Pulmonary hypertension due to left heart disease
The second category or the group two of different types of pulmonary hypertension is that caused by left heart disease. In this type, the arteries of the patient’s lungs are not as stiff as they are in the case of PAH. However, patients falling in group two tend to face issues with their cardiac function. The problem occurs with the valve on the left side of the heart or the contraction and relaxation of the heart. This causes the blood to flow back into the lungs, causing regurgitation and increasing blood pressure in the lungs. This type of pulmonary hypertension is the most common type seen in patients.
Pulmonary hypertension due to lung disease
As the name suggests, people who develop pulmonary hypertension because of an underlying condition associated with the lungs fall under group three of WHO’s pulmonary hypertension classification. This can include conditions caused by low oxygen levels (hypoxia) and chronic lung diseases. Conditions like chronic obstructive lung disease, wherein the airways narrow down and make breathing difficult, are also included in the risk factors. Pulmonary fibrosis or interstitial lung diseases, in which the lungs cannot expand as much as they should, can also contribute to an increased risk of pulmonary hypertension. Other factors include being at a high altitude for a prolonged time and sleep apnea. All these conditions constrict the blood supply to limited areas of the lungs, eventually leading to hypertension.
Pulmonary hypertension due to chronic blood clots in the lungs
Chronic Thromboembolic Pulmonary Hypertension (CTEPH) is the fourth type. This type of pulmonary hypertension results when the body fails to dissolve a blood clot formed or found in the lungs. This inability to dissolve a clot can lead to scar tissue formation and can cause blockage in the lung arteries—this blockage results in restricted blood flow and increased pressure on the right side of the heart. Like we saw earlier, the pressure to work harder gradually weakens the heart muscles. However, unlike most other types of pulmonary hypertension, this type can be managed by pulmonary thromboendarterectomy or PTE surgery. This procedure helps remove clots from the lungs and their arteries, helping restore normal blood flow and pressure. That does not mean that all CTEPH patients are eligible for this surgery. Other options are available for patients who do not qualify for PTE procedures or did not benefit from them.

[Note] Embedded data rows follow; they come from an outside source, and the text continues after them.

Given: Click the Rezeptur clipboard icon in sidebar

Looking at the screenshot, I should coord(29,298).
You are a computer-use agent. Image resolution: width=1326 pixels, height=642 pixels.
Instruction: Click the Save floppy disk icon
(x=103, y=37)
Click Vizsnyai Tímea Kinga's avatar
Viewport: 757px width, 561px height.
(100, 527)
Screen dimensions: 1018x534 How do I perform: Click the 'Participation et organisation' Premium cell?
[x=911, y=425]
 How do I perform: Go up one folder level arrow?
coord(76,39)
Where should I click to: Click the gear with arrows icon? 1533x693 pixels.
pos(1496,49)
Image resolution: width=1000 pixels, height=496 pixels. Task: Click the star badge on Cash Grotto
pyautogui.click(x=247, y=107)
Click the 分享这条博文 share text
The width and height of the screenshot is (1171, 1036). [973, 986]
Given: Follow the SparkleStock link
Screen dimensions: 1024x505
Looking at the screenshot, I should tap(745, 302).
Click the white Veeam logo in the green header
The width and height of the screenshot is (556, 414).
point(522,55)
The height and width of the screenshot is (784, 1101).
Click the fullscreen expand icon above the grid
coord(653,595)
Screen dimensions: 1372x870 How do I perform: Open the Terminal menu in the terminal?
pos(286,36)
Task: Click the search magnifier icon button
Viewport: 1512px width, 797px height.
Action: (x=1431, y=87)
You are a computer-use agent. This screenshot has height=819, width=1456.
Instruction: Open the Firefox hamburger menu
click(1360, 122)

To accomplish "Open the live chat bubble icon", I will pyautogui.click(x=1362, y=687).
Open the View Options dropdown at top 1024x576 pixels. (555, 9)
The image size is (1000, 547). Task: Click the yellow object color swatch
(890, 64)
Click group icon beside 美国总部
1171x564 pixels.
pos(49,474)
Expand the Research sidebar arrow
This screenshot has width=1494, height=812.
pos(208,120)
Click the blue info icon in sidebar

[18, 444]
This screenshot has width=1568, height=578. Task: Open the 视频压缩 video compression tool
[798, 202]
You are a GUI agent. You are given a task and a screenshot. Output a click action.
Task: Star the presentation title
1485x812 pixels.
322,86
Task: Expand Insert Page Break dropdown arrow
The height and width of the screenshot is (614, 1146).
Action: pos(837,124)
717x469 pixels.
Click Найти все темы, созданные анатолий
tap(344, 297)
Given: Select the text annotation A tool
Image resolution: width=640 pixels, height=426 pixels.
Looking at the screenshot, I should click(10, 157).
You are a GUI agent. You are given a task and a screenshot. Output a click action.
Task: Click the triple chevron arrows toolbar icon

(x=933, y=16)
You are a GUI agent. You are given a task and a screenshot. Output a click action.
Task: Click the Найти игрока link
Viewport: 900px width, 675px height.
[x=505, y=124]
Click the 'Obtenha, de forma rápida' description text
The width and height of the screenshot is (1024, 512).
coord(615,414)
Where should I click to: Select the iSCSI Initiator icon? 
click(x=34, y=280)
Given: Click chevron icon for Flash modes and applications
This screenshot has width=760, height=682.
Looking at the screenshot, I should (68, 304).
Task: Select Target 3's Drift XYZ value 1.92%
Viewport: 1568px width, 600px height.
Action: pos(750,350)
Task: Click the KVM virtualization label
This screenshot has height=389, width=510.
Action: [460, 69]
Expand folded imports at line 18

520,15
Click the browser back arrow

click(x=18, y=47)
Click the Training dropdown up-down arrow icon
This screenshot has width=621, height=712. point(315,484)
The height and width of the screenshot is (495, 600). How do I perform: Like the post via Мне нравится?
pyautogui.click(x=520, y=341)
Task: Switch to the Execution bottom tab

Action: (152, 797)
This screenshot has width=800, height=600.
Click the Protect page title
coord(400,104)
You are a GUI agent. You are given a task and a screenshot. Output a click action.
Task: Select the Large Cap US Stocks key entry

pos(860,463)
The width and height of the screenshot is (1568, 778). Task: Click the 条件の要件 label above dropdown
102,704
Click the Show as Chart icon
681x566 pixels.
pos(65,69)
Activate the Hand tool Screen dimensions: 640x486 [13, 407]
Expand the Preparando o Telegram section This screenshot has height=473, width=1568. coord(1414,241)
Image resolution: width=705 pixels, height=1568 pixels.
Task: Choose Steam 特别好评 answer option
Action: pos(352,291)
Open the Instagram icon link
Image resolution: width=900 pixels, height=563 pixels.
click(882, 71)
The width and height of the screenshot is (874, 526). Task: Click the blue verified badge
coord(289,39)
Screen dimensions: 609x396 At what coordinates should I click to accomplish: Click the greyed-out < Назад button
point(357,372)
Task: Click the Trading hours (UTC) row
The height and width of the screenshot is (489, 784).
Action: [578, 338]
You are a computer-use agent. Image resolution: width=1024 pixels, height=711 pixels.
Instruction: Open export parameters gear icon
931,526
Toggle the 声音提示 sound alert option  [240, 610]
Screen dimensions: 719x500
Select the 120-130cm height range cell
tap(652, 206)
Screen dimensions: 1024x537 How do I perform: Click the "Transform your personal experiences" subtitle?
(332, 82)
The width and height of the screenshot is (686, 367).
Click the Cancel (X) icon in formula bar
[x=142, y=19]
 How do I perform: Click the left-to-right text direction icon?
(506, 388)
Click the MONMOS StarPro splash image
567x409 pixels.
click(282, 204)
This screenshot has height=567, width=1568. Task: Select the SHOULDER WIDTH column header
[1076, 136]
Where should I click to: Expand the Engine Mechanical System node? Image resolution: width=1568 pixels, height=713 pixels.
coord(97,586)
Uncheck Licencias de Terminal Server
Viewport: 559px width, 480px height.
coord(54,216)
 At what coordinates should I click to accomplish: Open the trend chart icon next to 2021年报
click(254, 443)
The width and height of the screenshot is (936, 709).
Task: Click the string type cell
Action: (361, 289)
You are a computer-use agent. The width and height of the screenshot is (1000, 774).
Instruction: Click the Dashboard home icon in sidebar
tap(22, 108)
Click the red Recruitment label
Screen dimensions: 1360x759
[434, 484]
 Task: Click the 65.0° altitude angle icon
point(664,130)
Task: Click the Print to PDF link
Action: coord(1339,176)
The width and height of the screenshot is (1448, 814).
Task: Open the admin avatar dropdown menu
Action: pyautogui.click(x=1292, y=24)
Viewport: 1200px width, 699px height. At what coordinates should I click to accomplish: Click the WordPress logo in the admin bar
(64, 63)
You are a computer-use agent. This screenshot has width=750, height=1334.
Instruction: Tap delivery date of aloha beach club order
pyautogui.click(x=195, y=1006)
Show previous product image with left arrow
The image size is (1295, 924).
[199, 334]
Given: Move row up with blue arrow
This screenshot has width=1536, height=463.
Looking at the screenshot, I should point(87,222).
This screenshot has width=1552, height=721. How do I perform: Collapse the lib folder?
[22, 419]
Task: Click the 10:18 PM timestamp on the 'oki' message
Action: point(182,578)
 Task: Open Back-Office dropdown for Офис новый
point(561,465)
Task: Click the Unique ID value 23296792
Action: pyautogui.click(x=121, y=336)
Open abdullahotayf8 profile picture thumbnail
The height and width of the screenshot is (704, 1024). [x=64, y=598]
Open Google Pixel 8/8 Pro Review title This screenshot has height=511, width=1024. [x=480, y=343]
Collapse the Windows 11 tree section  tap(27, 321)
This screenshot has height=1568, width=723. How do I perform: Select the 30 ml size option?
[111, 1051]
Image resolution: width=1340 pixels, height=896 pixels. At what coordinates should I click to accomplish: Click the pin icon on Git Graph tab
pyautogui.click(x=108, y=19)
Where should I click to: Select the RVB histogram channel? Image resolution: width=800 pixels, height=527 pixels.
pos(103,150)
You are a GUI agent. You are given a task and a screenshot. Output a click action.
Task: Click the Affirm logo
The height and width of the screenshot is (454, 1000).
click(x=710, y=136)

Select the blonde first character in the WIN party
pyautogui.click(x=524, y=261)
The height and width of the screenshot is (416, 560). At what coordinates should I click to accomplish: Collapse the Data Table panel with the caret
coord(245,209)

These options are to be determined with consideration and elaborate discussions with professional health care providers.
Pulmonary hypertension due to unknown causes
The last group in the pulmonary hypertension category includes patients whose cause of the condition isn’t clearly determined. This includes the development of pulmonary hypertension as a secondary condition. This can be associated with conditions like sickle cell anemia, metabolic disorders, spleen removal, sarcoidosis, and more. The options to manage this condition are determined by a medical practitioner based on the patient’s medical history. Their primary method of controlling the condition will be combined with other options that help relieve the pulmonary pressure and prevent further complications.